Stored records
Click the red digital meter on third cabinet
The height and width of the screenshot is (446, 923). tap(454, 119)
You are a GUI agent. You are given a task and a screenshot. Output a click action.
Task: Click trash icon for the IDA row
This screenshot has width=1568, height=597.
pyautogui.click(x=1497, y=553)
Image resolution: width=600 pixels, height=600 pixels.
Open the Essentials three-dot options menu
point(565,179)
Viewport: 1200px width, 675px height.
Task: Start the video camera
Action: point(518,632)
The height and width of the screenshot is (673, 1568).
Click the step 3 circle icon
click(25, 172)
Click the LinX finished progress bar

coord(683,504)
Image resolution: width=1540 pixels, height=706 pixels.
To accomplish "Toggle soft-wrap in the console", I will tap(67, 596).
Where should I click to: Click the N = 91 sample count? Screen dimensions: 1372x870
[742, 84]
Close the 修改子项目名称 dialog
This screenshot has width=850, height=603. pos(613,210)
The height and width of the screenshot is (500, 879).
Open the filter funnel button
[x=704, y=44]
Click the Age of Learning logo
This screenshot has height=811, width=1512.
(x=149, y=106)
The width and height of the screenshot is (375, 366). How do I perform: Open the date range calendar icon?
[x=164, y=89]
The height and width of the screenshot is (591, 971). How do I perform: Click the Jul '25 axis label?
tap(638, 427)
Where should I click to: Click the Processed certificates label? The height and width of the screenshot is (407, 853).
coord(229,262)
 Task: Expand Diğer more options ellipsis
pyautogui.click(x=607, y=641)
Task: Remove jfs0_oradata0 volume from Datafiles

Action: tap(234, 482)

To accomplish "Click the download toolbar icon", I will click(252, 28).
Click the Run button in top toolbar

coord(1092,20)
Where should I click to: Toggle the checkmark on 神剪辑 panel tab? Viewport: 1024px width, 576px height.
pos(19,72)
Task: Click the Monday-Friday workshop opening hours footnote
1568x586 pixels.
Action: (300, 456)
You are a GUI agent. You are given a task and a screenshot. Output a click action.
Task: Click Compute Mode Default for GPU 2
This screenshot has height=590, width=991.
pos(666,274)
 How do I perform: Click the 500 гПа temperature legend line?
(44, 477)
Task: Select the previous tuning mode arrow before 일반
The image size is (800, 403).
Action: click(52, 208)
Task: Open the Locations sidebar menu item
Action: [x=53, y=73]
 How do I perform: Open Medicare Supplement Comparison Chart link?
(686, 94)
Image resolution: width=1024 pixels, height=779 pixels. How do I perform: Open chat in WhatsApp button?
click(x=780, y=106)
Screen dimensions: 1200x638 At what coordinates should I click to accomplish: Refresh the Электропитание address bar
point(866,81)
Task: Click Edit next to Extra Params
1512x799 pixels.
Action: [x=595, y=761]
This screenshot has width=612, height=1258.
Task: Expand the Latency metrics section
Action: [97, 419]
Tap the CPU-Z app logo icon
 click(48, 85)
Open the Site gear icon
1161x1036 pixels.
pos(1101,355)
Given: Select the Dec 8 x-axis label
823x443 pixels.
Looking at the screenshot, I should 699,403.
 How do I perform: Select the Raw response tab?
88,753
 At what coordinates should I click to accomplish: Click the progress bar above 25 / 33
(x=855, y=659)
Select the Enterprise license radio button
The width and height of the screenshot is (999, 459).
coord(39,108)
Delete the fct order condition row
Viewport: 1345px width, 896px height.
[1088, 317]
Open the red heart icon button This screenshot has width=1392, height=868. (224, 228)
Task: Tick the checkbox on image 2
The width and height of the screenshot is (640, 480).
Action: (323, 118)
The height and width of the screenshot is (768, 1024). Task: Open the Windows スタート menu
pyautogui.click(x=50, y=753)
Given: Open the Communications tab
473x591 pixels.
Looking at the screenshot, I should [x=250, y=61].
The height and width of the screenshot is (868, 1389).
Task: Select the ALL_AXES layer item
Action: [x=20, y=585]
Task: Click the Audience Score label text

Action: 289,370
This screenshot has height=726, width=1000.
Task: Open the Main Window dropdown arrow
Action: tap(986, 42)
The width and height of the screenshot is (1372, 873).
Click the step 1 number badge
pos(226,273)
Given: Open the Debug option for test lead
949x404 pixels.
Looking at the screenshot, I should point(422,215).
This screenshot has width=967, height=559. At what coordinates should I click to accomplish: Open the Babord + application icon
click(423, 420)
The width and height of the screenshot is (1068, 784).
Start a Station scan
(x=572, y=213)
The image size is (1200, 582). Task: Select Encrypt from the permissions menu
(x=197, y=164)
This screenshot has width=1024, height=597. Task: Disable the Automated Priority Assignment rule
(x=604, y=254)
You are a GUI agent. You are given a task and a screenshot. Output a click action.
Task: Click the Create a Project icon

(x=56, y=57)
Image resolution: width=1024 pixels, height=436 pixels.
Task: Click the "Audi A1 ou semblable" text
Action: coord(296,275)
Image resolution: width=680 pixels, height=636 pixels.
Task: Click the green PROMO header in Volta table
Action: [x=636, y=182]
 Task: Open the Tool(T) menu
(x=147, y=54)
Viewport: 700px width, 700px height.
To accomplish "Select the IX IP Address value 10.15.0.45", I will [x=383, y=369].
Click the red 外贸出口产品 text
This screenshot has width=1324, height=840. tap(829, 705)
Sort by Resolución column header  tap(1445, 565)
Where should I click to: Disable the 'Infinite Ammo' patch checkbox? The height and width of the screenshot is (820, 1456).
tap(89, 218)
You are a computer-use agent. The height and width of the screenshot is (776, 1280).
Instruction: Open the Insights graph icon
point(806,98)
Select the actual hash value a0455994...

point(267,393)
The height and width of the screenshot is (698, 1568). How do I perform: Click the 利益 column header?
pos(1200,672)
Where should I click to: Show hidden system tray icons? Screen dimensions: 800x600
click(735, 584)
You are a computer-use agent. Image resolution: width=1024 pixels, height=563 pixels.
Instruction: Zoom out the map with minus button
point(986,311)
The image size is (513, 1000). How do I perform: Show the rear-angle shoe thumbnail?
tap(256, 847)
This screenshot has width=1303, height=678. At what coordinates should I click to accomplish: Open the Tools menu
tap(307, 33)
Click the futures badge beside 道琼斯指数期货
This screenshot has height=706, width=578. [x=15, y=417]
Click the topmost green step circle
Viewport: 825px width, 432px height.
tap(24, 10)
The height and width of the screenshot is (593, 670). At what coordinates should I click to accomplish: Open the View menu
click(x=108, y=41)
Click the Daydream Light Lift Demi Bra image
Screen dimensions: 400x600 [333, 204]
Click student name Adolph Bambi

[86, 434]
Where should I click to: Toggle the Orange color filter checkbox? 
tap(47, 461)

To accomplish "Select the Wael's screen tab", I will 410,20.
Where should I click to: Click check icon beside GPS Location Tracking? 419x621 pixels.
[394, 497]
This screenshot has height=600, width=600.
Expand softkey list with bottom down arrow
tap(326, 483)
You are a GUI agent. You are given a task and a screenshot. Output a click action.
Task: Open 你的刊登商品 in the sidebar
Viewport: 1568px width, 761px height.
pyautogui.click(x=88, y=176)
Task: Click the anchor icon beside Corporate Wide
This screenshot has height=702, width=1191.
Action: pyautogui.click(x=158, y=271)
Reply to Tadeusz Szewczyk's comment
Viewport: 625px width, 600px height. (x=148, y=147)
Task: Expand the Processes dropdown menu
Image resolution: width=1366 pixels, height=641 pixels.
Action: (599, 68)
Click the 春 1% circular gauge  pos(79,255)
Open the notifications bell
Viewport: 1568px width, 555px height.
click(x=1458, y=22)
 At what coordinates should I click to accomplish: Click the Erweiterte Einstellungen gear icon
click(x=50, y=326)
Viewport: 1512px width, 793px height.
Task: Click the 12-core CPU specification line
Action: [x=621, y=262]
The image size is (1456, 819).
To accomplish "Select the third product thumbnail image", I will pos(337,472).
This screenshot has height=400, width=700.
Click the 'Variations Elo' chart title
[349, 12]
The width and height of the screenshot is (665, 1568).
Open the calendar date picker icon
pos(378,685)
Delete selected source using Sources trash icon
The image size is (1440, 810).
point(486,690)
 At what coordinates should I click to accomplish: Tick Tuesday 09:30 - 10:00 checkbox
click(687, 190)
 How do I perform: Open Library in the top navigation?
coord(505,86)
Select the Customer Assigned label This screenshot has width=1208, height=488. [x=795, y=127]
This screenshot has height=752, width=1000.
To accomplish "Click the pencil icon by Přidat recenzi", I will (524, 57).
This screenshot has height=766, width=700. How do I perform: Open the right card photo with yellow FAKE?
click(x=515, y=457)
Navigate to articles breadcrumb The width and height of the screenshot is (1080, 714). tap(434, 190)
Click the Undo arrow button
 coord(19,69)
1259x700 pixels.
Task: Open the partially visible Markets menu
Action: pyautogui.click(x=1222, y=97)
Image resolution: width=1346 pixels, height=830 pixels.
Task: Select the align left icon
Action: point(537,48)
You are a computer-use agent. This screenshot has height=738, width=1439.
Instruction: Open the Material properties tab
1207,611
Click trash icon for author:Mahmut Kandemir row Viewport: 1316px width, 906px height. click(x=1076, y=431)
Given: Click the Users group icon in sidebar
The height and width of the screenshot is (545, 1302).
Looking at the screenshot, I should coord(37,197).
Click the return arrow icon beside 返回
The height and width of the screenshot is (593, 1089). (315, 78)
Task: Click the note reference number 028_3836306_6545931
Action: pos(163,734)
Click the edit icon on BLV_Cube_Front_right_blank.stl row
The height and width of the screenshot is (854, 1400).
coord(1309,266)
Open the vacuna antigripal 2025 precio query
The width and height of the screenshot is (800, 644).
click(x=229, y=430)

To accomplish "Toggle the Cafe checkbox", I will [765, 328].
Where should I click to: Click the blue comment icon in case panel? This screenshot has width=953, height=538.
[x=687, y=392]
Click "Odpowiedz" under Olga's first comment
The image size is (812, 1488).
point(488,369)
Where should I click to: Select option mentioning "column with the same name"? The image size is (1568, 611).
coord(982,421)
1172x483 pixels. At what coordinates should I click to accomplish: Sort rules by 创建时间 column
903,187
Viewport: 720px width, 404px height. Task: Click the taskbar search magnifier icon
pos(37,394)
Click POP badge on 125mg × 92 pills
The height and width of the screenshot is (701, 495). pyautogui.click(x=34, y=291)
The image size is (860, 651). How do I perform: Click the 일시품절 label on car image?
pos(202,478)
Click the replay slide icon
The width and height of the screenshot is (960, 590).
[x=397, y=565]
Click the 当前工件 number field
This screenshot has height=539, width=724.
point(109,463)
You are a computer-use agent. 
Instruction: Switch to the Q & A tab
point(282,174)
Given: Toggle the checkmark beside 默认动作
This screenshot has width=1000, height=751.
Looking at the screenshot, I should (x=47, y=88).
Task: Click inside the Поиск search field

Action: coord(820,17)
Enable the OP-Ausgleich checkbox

Exercise instructions =>
Above are the lines; repeat exactly the ones from the line containing "Click the Undo arrow button" down to the line containing "Click trash icon for author:Mahmut", both inclusive.

Worked solution =>
Click the Undo arrow button
 coord(19,69)
1259x700 pixels.
Task: Open the partially visible Markets menu
Action: pyautogui.click(x=1222, y=97)
Image resolution: width=1346 pixels, height=830 pixels.
Task: Select the align left icon
Action: point(537,48)
You are a computer-use agent. This screenshot has height=738, width=1439.
Instruction: Open the Material properties tab
1207,611
Click trash icon for author:Mahmut Kandemir row Viewport: 1316px width, 906px height. click(x=1076, y=431)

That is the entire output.